## START
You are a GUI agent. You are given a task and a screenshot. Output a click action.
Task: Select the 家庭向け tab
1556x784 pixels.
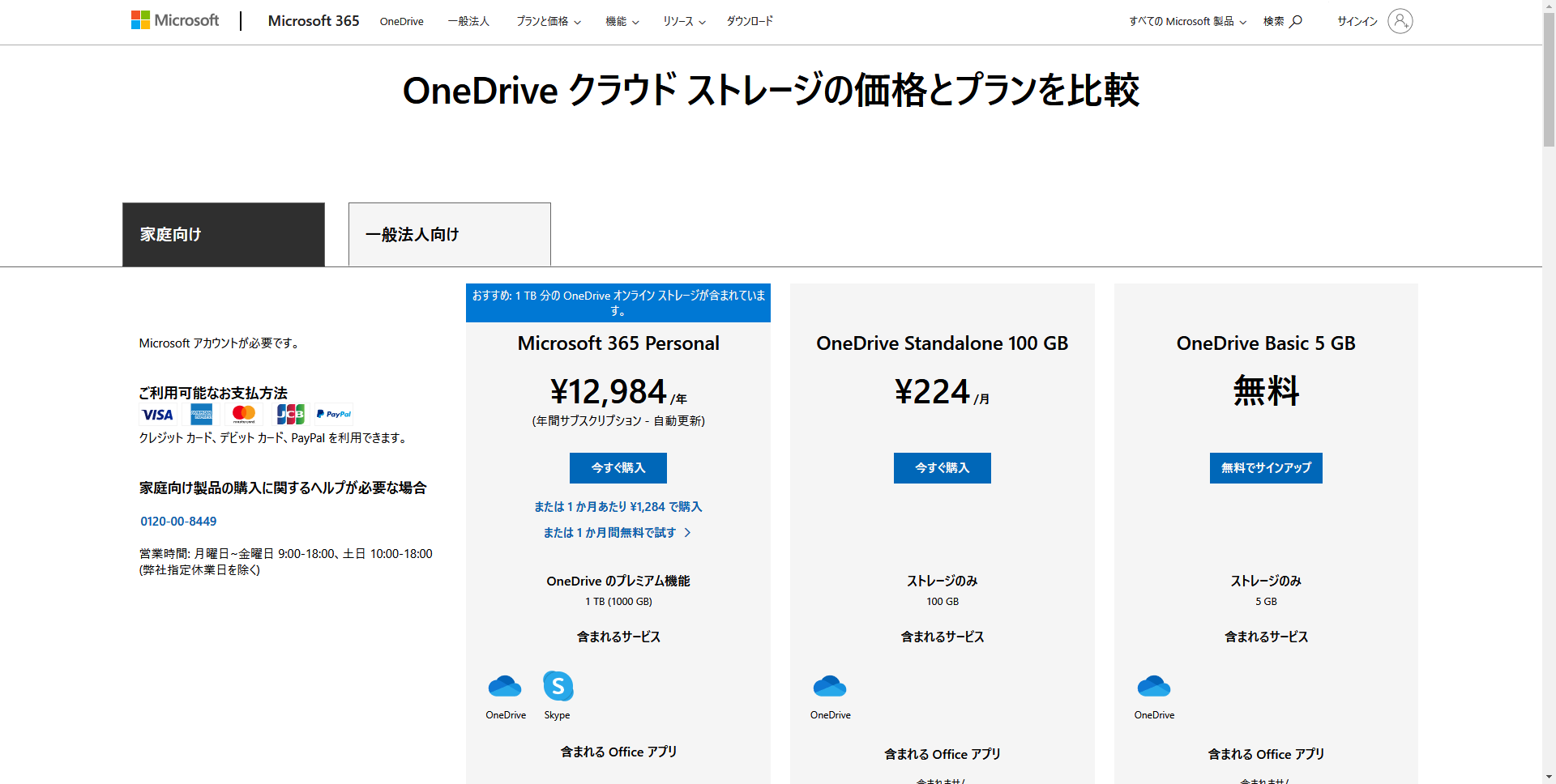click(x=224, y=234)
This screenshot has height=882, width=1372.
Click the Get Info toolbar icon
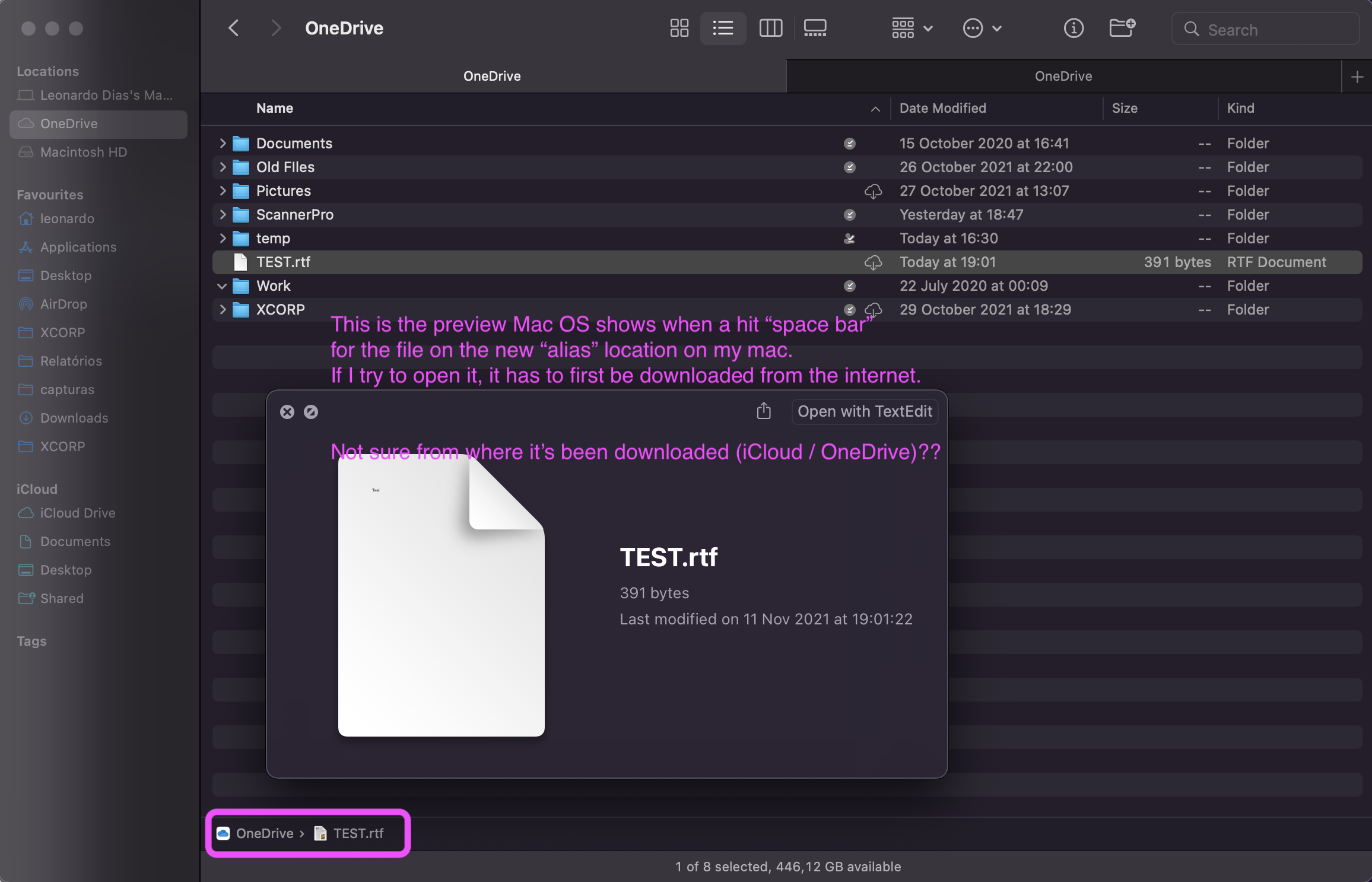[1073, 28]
## END
## START
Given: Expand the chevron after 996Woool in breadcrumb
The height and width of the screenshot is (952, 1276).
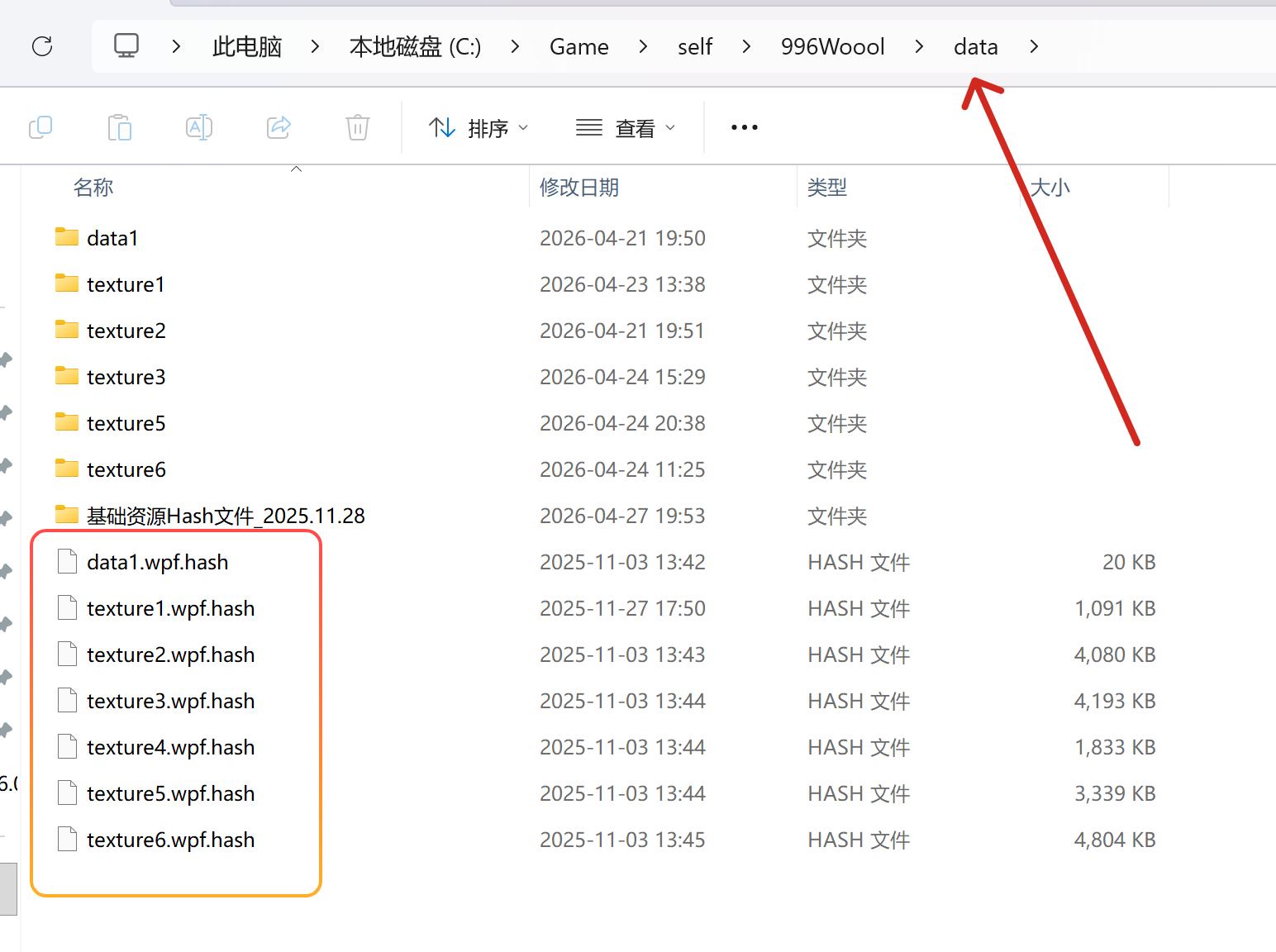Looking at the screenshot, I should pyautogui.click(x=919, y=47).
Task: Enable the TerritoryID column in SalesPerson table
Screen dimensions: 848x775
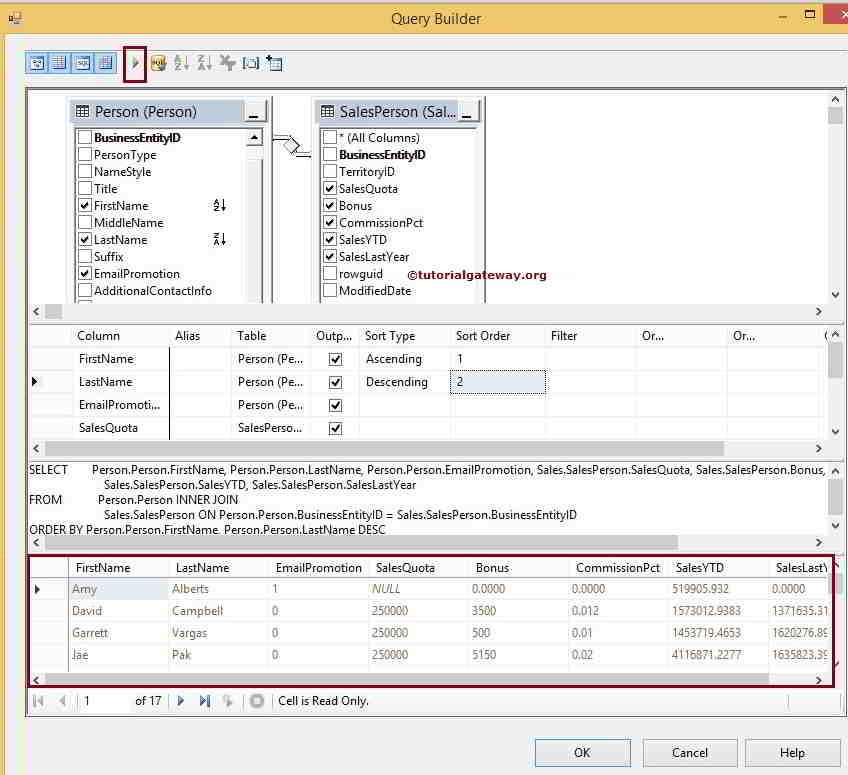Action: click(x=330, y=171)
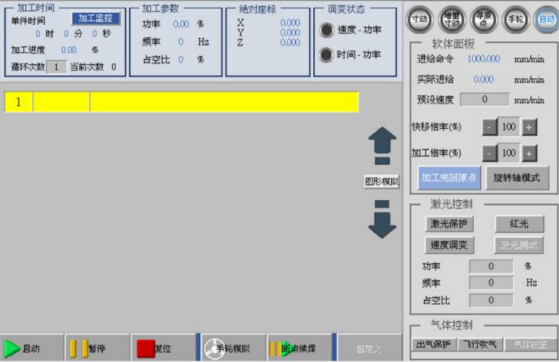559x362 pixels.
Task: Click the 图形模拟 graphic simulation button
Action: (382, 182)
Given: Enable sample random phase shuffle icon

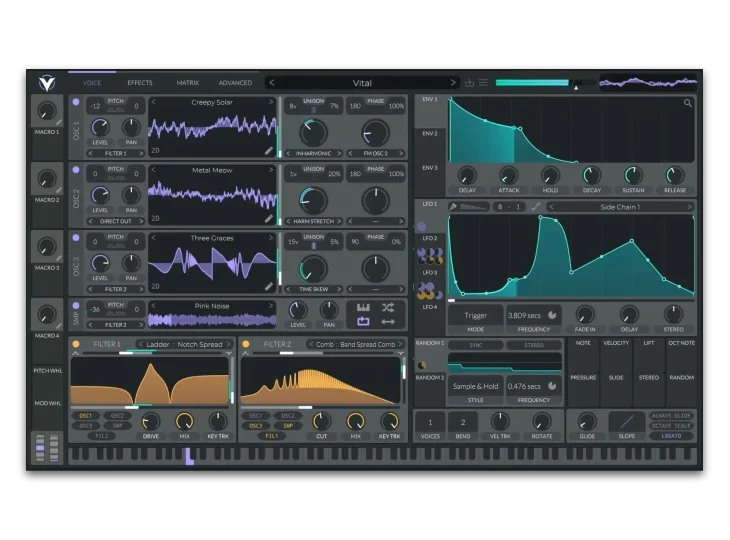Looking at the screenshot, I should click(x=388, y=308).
## END
_TASK STATEMENT_. Pull out each line of the material that contains the word "height", copying every one in full.

_TASK OUTPUT_.
This screenshot has height=882, width=1372.
The height and width of the screenshot is (952, 1276).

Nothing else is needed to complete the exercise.